Spending 3 months investigating a 7-year old bug and fixing it in 1 line of code

TehShrike

I particularly liked this part:

> Knowing very little about USB audio processing, but having cut my teeth in college on 8-bit 8051 processors, I knew what kind of functions tended to be slow. I did a Ctrl+F for “%” and found a 16-bit modulo right in the audio processing code.

That feeling of saving days of work because you remember a clue from previous experience is so good.

brogrammernot

This exact type of thing is why when I switched to the dark side (product) and sat in management meetings where often non-technical folks would go “we could measure by lines of code or similar” for productivity I often pointed out how that was a bad idea.

Did I win? Of course not, it’s hard for non-technical people to fully appreciate these things and any sort of larger infrastructure work, esp for developer productivity because it goes back to well how you going to measure that ROI.

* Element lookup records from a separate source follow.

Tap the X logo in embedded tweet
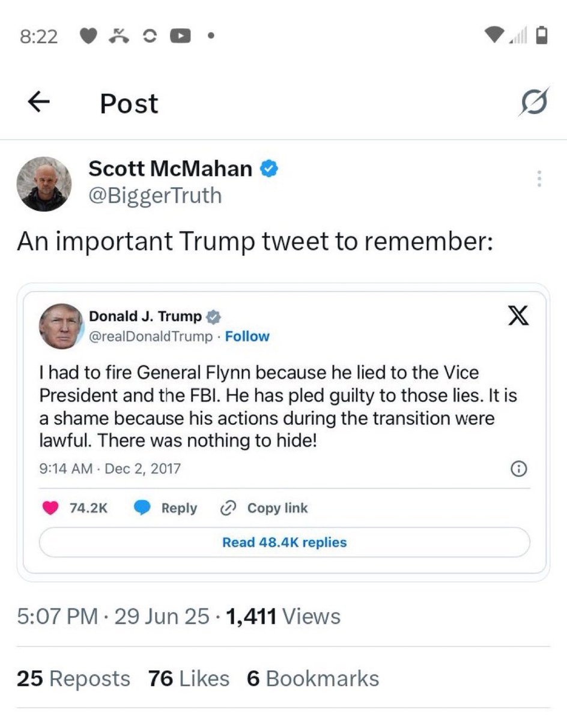Viewport: 567px width, 720px height. (x=518, y=316)
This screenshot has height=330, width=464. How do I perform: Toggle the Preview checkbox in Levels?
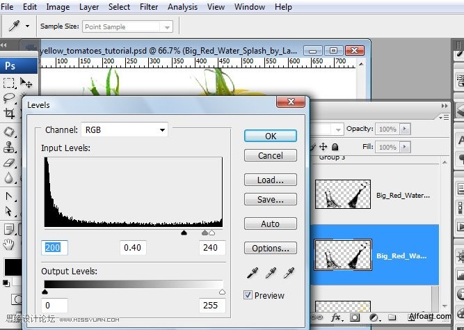[248, 295]
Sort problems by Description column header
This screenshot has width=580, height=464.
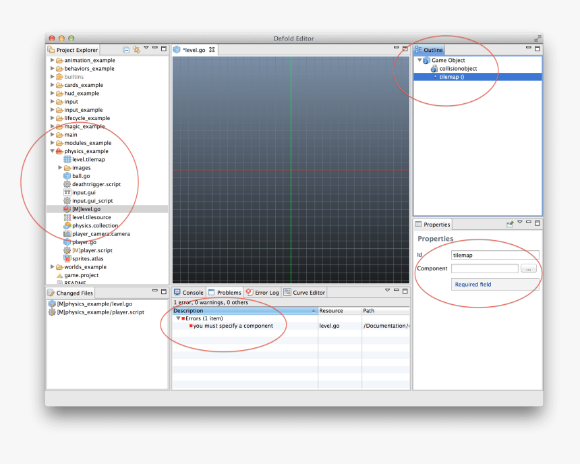tap(244, 311)
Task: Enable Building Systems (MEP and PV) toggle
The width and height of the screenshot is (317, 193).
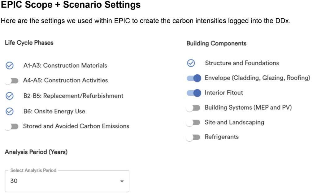Action: point(193,107)
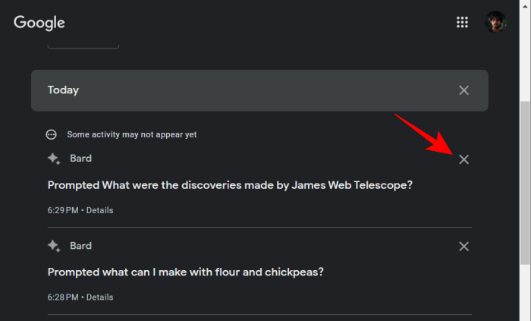Click the pending activity ellipsis icon
Image resolution: width=531 pixels, height=321 pixels.
(x=51, y=135)
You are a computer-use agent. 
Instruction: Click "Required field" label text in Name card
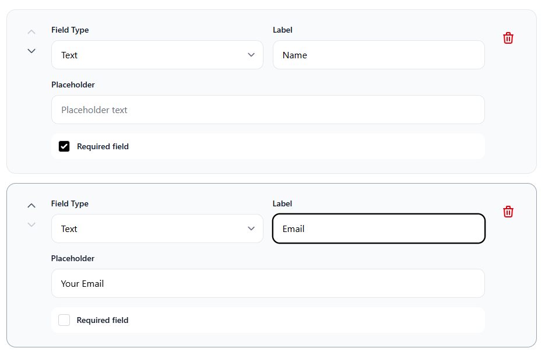pos(103,146)
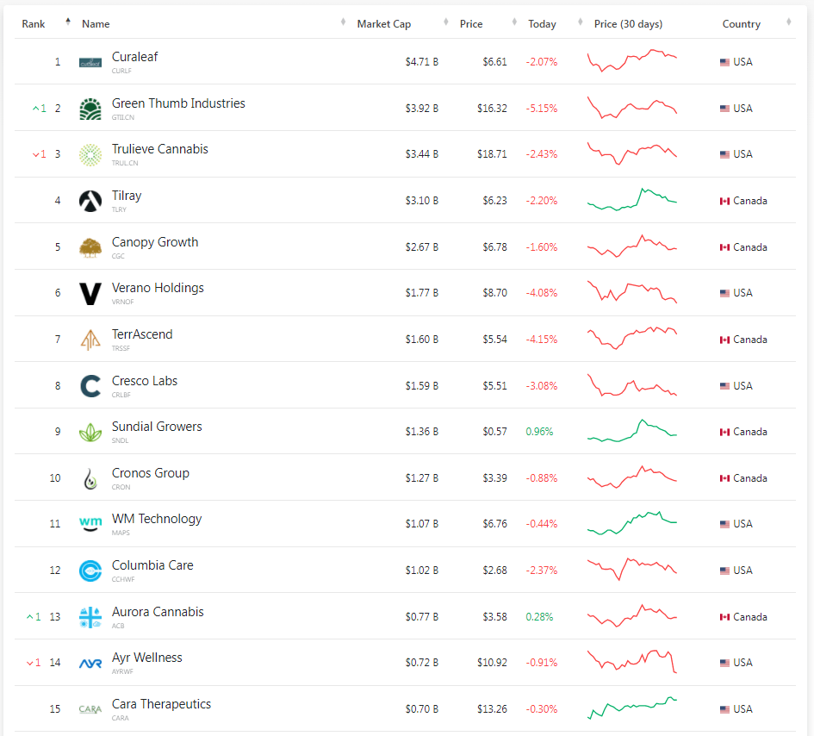Click the Curaleaf company logo
Image resolution: width=814 pixels, height=736 pixels.
[90, 62]
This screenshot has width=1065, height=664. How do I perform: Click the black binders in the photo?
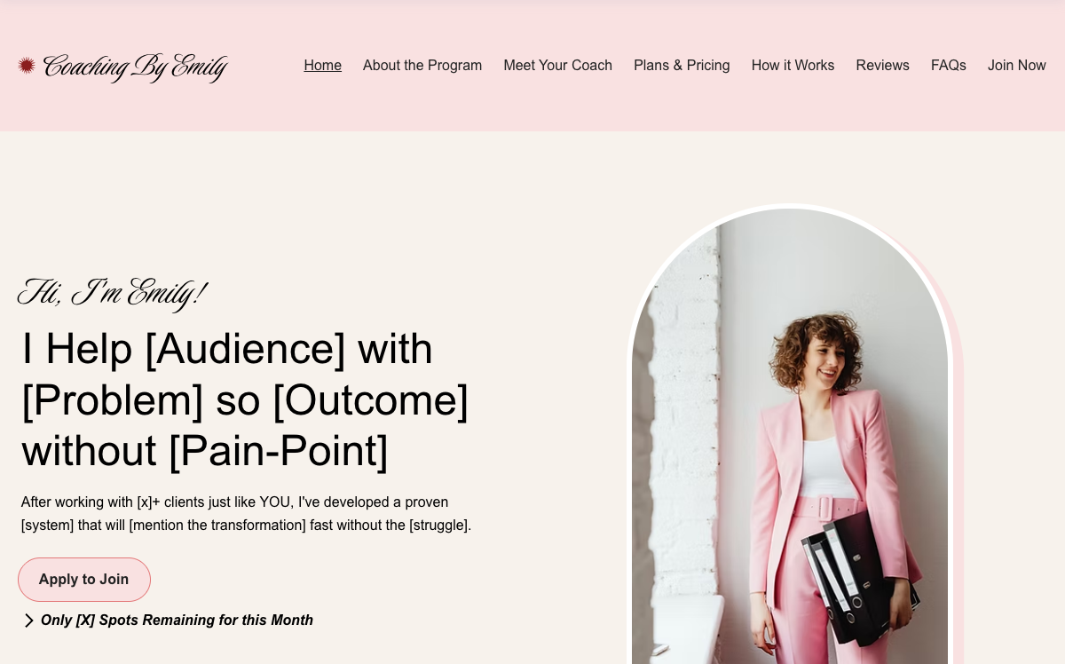click(859, 575)
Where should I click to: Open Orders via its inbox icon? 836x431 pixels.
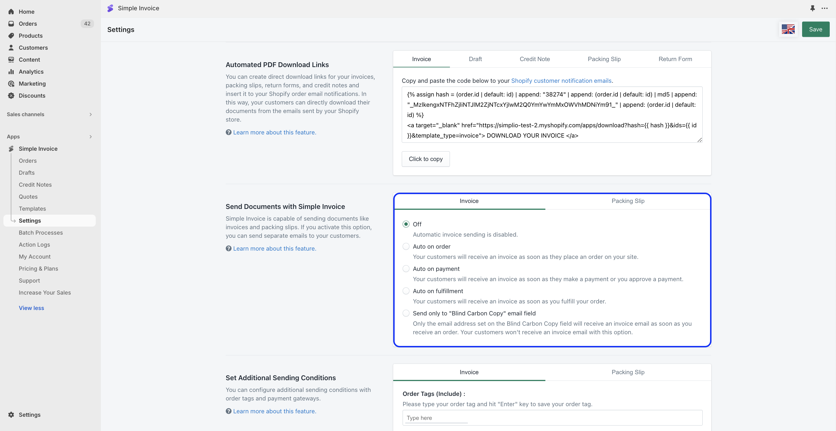click(11, 24)
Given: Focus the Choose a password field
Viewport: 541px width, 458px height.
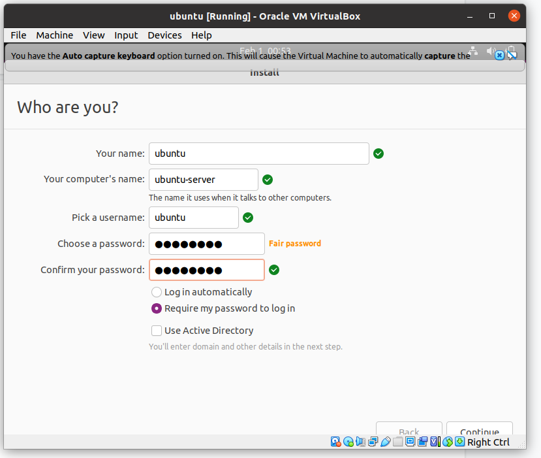Looking at the screenshot, I should click(207, 244).
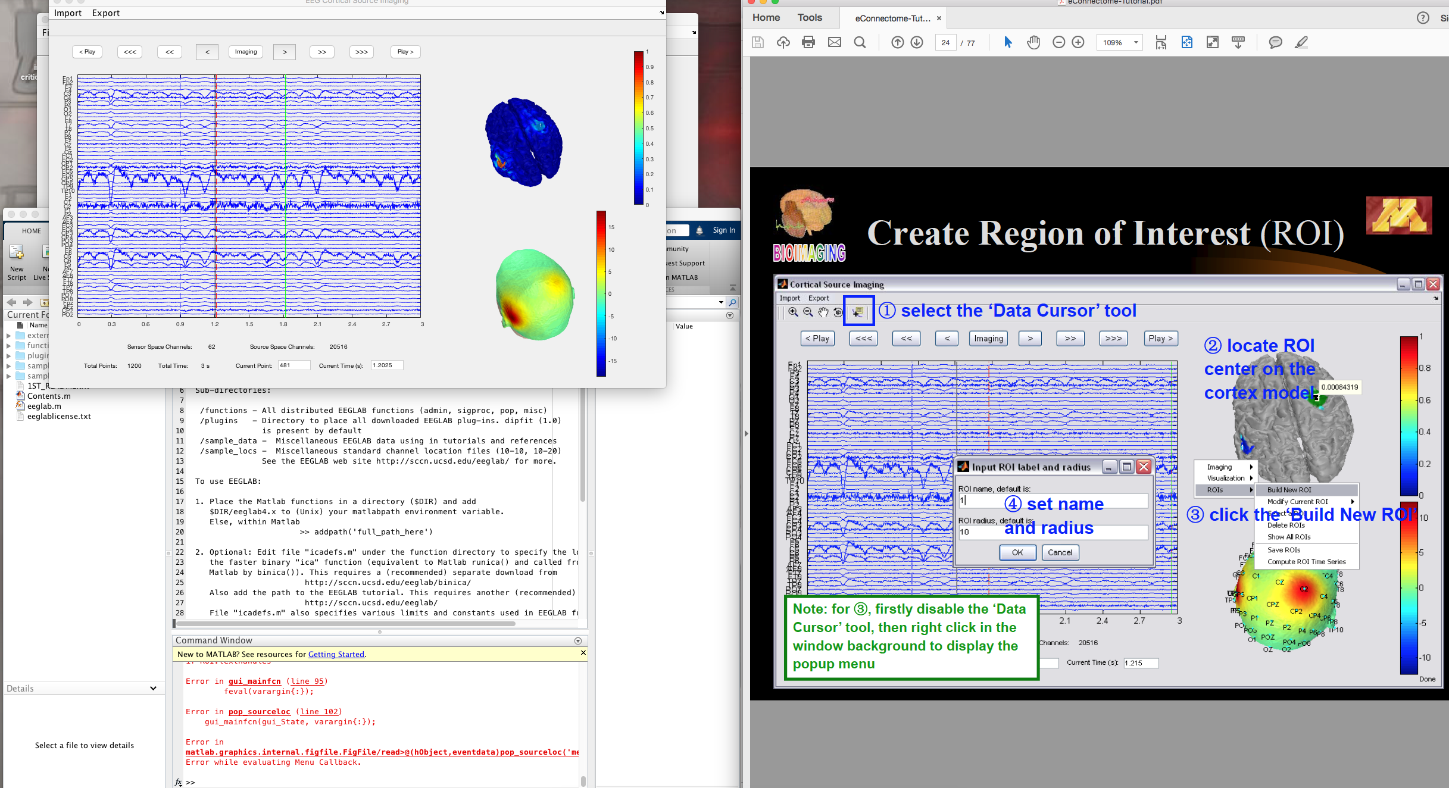Select the hand pan tool
Image resolution: width=1449 pixels, height=788 pixels.
click(1033, 42)
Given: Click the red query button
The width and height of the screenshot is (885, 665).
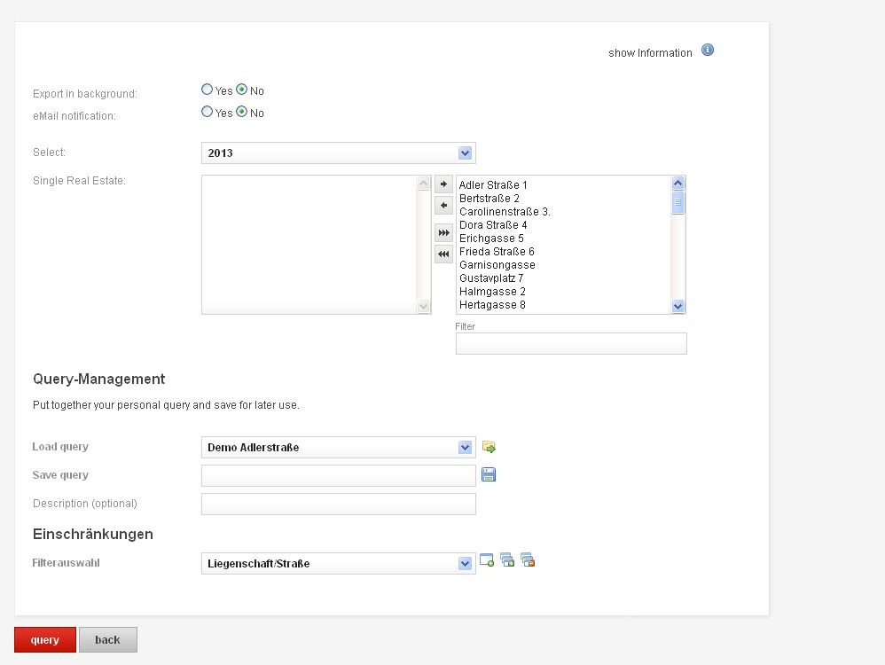Looking at the screenshot, I should [45, 639].
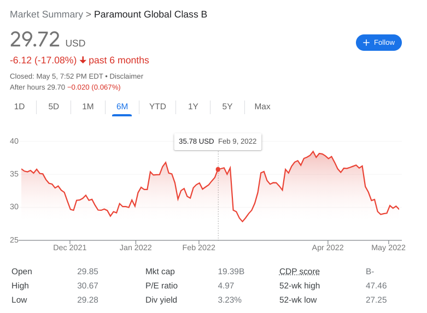Select the 5D time range tab

(54, 107)
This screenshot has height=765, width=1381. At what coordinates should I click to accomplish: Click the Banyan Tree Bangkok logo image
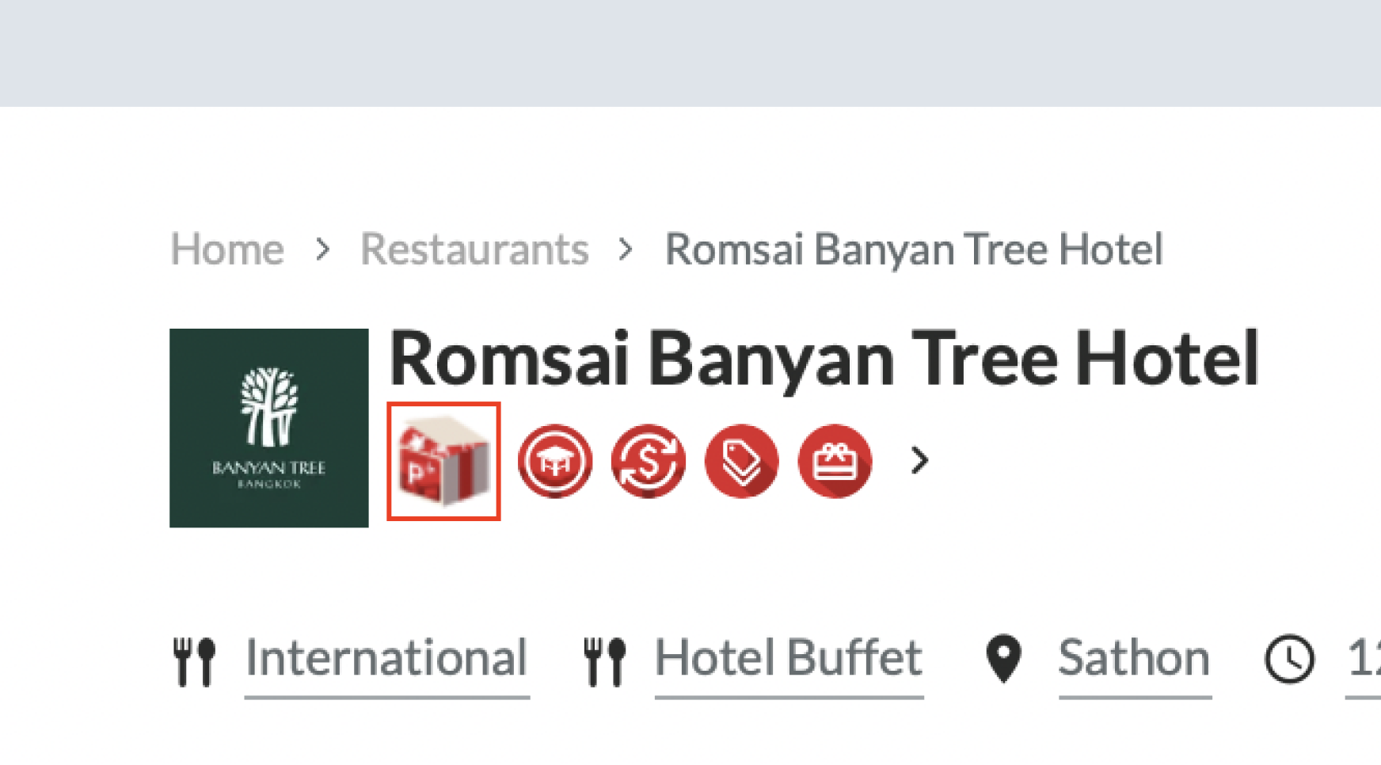(x=269, y=428)
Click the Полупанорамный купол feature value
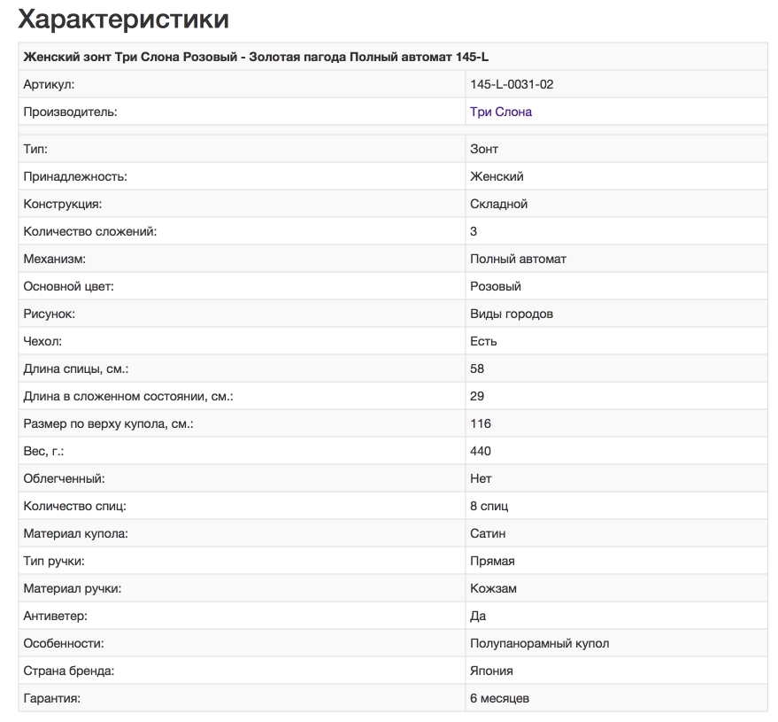Viewport: 778px width, 722px height. click(539, 644)
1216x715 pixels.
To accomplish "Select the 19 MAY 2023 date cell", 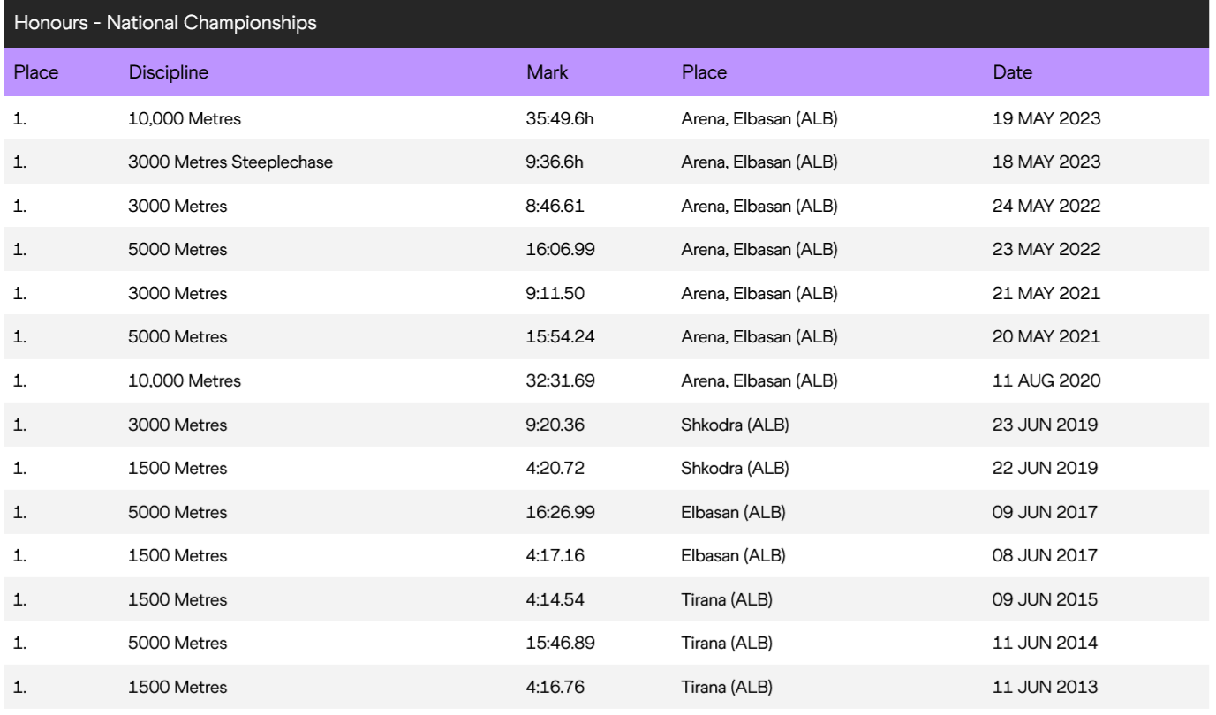I will click(x=1046, y=118).
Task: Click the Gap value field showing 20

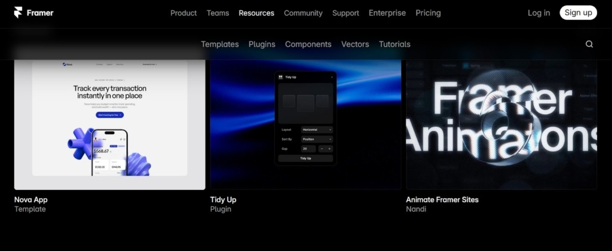Action: point(308,148)
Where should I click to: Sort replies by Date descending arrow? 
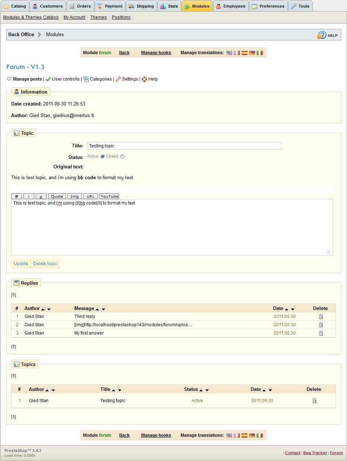[x=292, y=309]
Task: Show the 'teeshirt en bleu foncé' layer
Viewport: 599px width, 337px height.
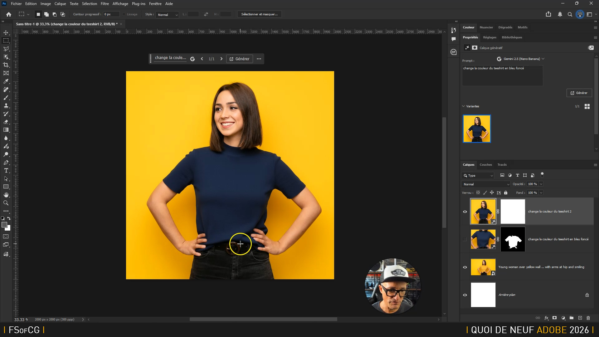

Anyways, this was fun to read and brought back good engineering memories. I’d also like to say, as it brought back a bug I chased forever, fuck you channelfactory in c#.

pelagicAustral

Some of the stuff I've struggled with the most over the years have been SQL constraints that are not documented. I remember (probably like 10 years ago), I deployed an update to an ancient Windows Forms implementation that deprecated some login and instead made use of Windows Authentication. It worked like a charm for all users, but one! Checked everything, replicated the machine, tried so many weird stuff, and in the end, what was happening is that the "Users" table had a constraint in the number of characters for the username. This username was over the limit and was not being validated... Another one was a report that was giving the wrong amount, but getting the data from database seemed to do the math right... it was the damn Money datatype, changed to decimal, done...

EvgeniyZh

I recently found a bug whose fix amounted to one-liner. It all started with random CI failure when I was working on adding some new functionality.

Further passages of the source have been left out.